The problem with anyone appearing in Rocky Horror, is that the 1975 movie has indelibly stamped the performances of the celluloid cast on the retina, ear and hearts of whoever sees it. There is a demand to re-create the characters in the same mould as those amazing originals. Thereby inevitably we judge the performances on how closely they can pull off recreations of Tim Curry, Meatloaf, Patricia Quinn et al.
In this way, it is perhaps a tribute show in all but name. However, the cast give it all a brave stab. Joanne Clifton and James Darch bring Brad and Janet’s goofiness to life, Darch particularly displaying a fine singing voice in his solo “Once In A While” (you know, the song that ISN’T in the movie).

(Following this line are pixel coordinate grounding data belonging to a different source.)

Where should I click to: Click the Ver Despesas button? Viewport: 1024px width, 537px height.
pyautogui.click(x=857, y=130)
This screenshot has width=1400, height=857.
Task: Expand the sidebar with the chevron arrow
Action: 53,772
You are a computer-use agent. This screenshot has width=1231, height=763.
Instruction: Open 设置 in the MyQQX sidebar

Kristian Lavercombe is perhaps more at home delivering his fine rock tenor than the overt creepiness of Riff Raff. Likewise Ross Chisari delivers the Meatloaf rocker “Hot Patootie (Bless My Soul)” with verve and energy but fails to convince later in the show as science tutor, and former Nazi, Dr. Everett Scott. Laura Harrison as the cinema Usherette wows us in a fine opener with perhaps the best song in the show “Science Fiction Double Feature” but when she and Miracle Chance (yes that’s her name) become acolytes Magenta and Columbia they are somewhat sidelined.

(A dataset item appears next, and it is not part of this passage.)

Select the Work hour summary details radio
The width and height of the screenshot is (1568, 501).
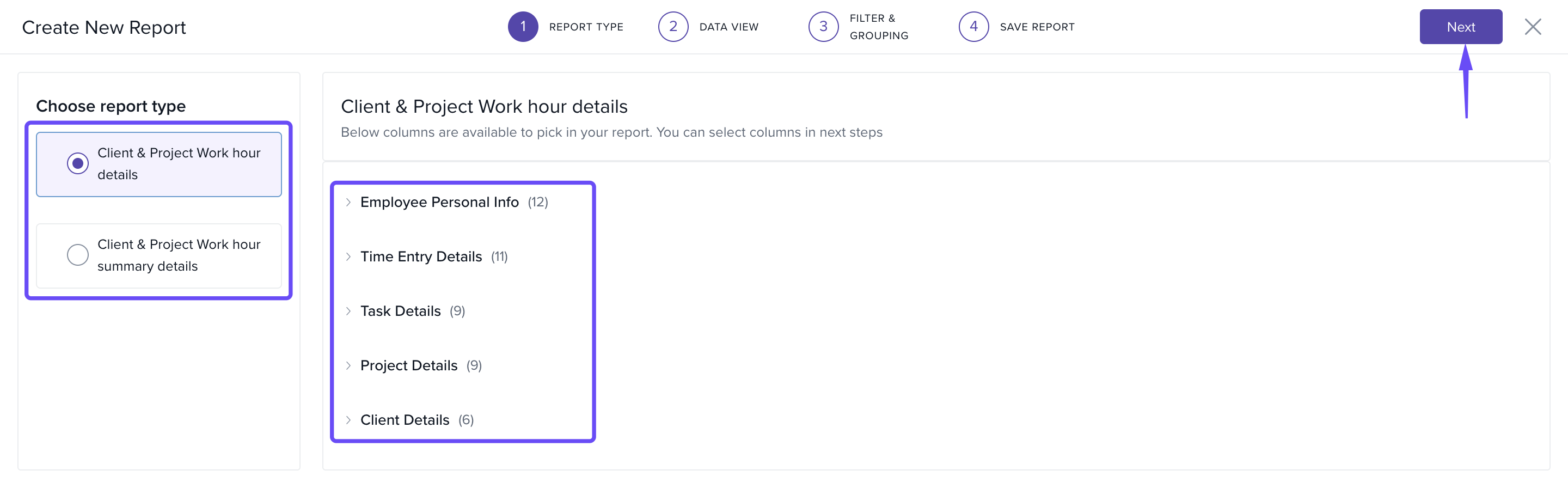[78, 255]
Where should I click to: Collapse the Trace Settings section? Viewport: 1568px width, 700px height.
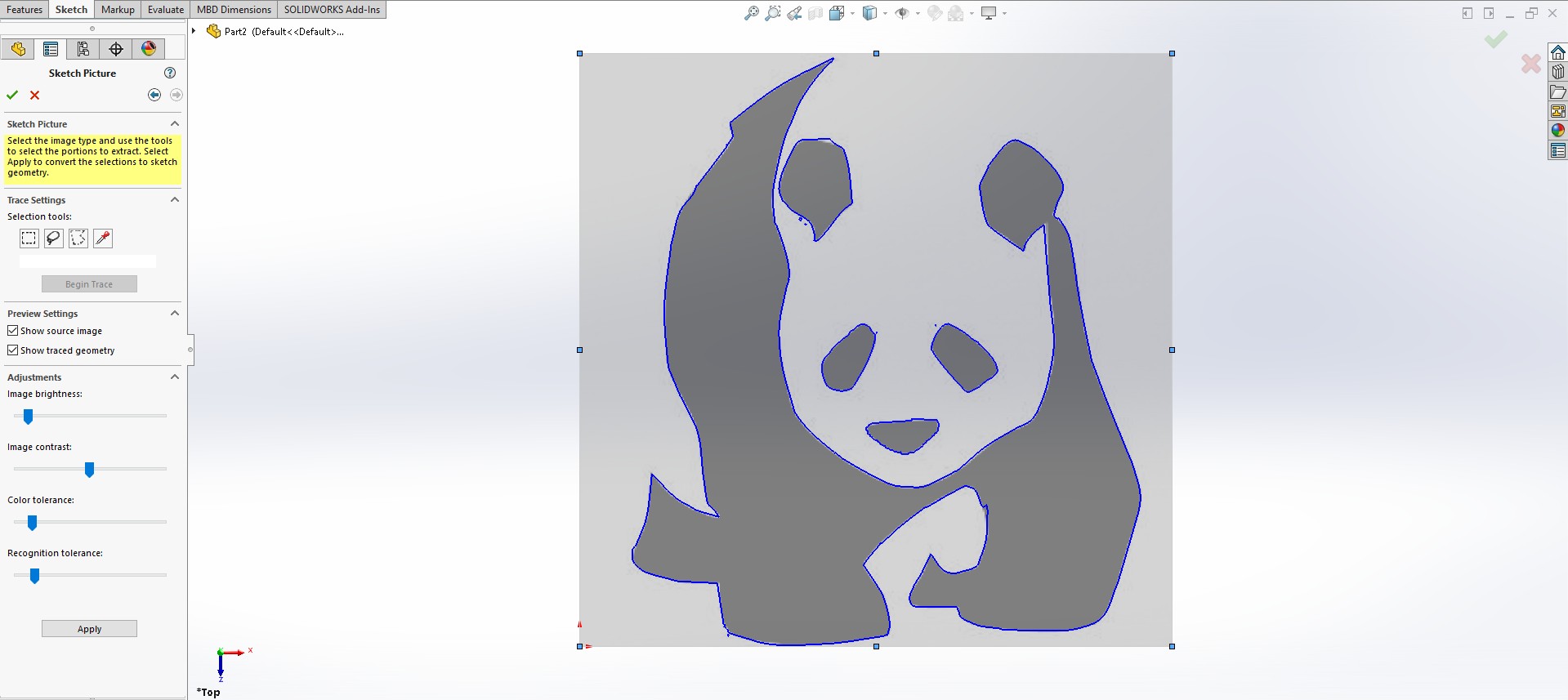174,200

The star turn for this tour is former Blue singer Duncan James as the outrageous scientist Dr. Frank N Furter. He certainly has presence, and delivers a better than expected take on the hedonistic alien.
The audience love him, as they love anyone filling Tim Curry’s high heels, and he even manages a bit of pathos during his big ballad “I’m Going Home”. Rocky Horror himself, Callum Evans, looks fantastic with his tanned ripped body and acquits himself well in what is perhaps the most one dimensional role in the entire piece.
Hugh Durrant’s set is functional, and Sue Blane recreates her costumes from the movie with panache. The real star of the technicals is Nick Richings lighting. Perhaps the most striking thing about the look of the show, whether mood setting or producing effects for laser guns and the ‘sonic transducer’ that Frank uses to restrain his victims, it is undeniably impressive.
And let us not forget the gentleman of the band high above the stage, under the musical directorship of George Carter. They rip through O’Brien’s brilliant score with gusto, reminding us of the sole reason that we remember the show beyond the theatre. Those glorious songs.
All in all it has been for me a welcome stroll down memory lane, having discovered the show in the early 1980s. Many productions and cast changes later, it is still the fun night out it always was. Delivering outrage, rock and roll and profits to theatres throughout the land. Long may it continue… but please at some point lets have a re-invention putting the horror in equal measure to glam rock at the forefront.